PROMPT: Keep only the lines of the listing that include the word "computer", and copy them.

DATA SUPPLIED:
#####
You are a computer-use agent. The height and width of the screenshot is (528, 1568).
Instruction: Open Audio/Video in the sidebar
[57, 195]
#####
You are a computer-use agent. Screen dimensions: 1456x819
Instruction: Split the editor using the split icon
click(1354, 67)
#####
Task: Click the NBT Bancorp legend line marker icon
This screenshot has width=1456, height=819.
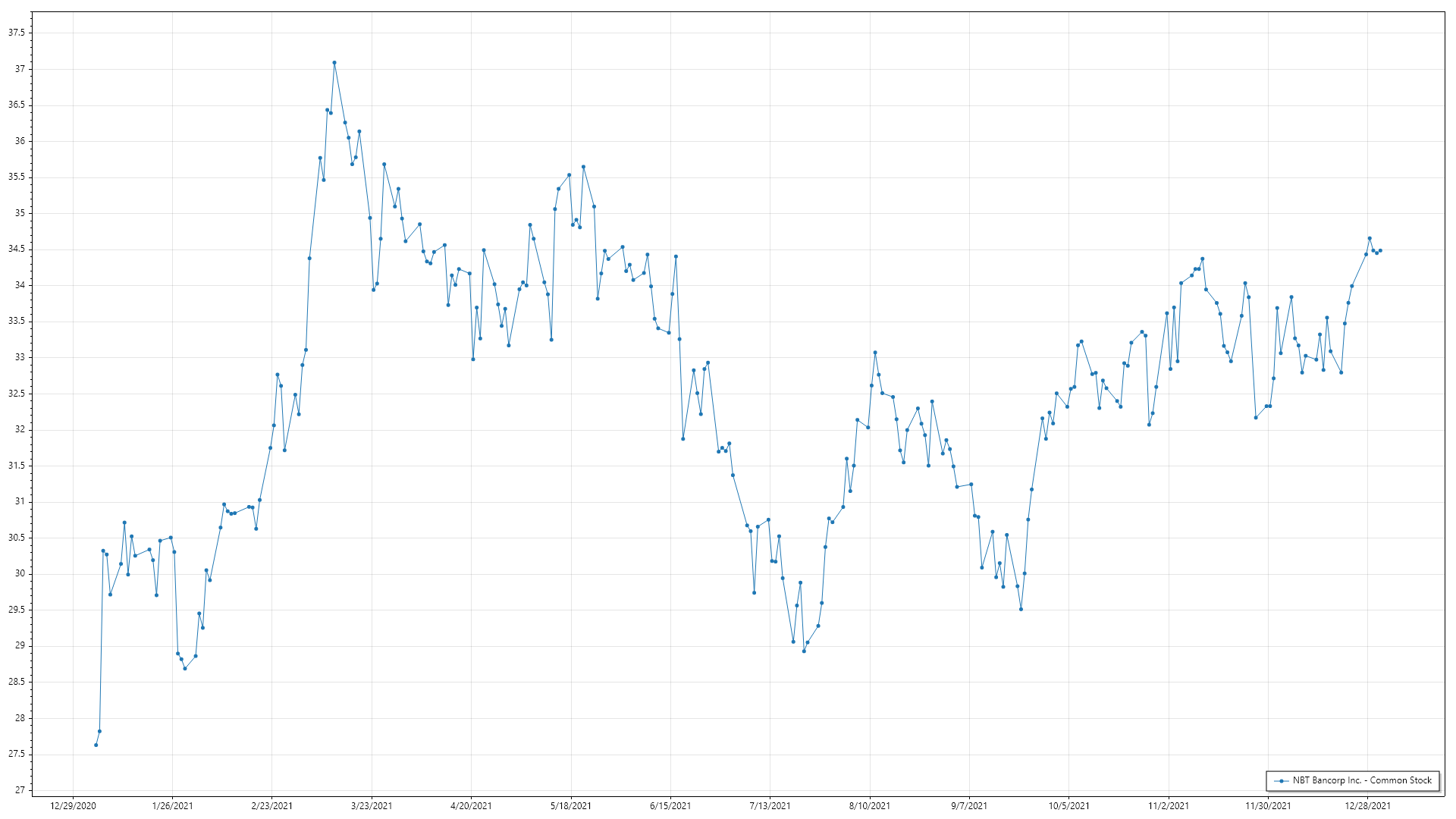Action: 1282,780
#####
RESPONSE BOX:
You are a computer-use agent. The height and width of the screenshot is (528, 1568).
You are a computer-use agent. Screen dimensions: 1456x819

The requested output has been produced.